The current pandemic is keeping media on its toes. How services weather it could determine their future

It goes without saying that the past few months have been difficult for the media industry, even with the incredible support organizations have shown for one another in innovating their digital media workflows. Finding ways to keep engaging with isolated audiences, filling massive programming and events gaps, and planning for a frustratingly unclear future take their toll.

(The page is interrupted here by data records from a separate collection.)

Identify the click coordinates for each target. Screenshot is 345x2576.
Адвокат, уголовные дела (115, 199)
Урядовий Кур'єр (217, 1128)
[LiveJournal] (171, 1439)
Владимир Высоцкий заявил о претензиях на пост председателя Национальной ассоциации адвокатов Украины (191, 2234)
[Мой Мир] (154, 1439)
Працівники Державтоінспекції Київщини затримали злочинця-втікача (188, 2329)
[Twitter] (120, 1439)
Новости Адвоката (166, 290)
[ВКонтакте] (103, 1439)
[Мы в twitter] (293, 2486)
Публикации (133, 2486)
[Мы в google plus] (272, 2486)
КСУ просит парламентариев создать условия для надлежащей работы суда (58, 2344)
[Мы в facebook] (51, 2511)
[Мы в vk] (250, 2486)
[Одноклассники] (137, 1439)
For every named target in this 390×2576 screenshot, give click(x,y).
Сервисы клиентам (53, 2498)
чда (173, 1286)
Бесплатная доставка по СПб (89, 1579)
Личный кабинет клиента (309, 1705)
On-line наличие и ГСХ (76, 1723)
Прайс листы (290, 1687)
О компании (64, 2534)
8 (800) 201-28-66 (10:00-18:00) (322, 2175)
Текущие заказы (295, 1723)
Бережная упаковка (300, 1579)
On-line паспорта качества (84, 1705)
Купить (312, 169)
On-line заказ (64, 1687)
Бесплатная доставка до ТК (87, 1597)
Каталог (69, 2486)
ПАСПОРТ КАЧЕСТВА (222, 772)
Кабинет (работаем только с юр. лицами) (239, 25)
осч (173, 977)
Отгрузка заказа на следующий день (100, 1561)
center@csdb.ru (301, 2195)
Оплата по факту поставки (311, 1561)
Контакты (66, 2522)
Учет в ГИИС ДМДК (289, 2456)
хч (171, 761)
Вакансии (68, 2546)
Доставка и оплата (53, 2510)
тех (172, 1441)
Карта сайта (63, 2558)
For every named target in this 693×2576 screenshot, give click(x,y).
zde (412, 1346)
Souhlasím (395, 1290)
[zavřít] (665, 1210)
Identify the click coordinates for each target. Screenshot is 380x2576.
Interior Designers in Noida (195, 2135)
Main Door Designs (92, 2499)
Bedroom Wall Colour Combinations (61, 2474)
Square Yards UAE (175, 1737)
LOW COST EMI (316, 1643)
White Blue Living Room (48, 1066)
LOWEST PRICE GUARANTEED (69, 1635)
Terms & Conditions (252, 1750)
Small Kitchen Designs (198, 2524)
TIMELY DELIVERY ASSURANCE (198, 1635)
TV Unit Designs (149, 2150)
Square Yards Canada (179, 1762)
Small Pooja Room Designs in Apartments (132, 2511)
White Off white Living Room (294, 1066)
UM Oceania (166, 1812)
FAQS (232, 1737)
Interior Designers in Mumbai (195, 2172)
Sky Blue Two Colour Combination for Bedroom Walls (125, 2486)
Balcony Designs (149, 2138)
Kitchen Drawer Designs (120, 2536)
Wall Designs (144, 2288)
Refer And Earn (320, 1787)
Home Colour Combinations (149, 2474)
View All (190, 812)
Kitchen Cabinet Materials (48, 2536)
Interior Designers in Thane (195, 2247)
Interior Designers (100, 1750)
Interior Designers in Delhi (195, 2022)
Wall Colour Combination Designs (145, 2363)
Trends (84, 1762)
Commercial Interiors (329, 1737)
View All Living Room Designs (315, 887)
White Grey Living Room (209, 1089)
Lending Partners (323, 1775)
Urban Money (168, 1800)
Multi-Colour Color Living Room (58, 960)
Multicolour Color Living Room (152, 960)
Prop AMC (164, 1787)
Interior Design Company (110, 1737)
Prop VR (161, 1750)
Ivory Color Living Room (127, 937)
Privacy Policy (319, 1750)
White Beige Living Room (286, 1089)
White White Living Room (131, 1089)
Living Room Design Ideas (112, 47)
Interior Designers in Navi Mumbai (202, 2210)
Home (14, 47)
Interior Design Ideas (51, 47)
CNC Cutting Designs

Those enterprises that are succeeding are the ones that are listening as closely as possible to the needs of their viewership. In some cases this requires radical changes in strategy, and in others it means providing stability, familiarity, and comfort. 

With HBOMax launching its services on May 27th, it will be interesting to see — in comparison to Quibi — how that platform fares. Quibi found itself launching at a deeply inopportune time, and those narratives have largely overshadowed the genuinely interesting content that the service is providing, and the truly unique way Katzenberg and company are trying to redefine what streaming can be. 

What comes next for Quibi is uncertain, but how the platform adapts to the next few months will go a long way to determining its place in the OTT world when this chaos abates. Given that the service has positioned itself as a testing ground for content — Quibi funds or purchases shows and movies to air in installments for seven years, while the creator of the media retains rights to the longform version — asserting its ability to thrive through COVID-19 and beyond is essential to the service’s survival, and the willingness of creators to sign over their assets.

Whatever the results are, they’ll offer a sharp template for how our industry can weather crises like this.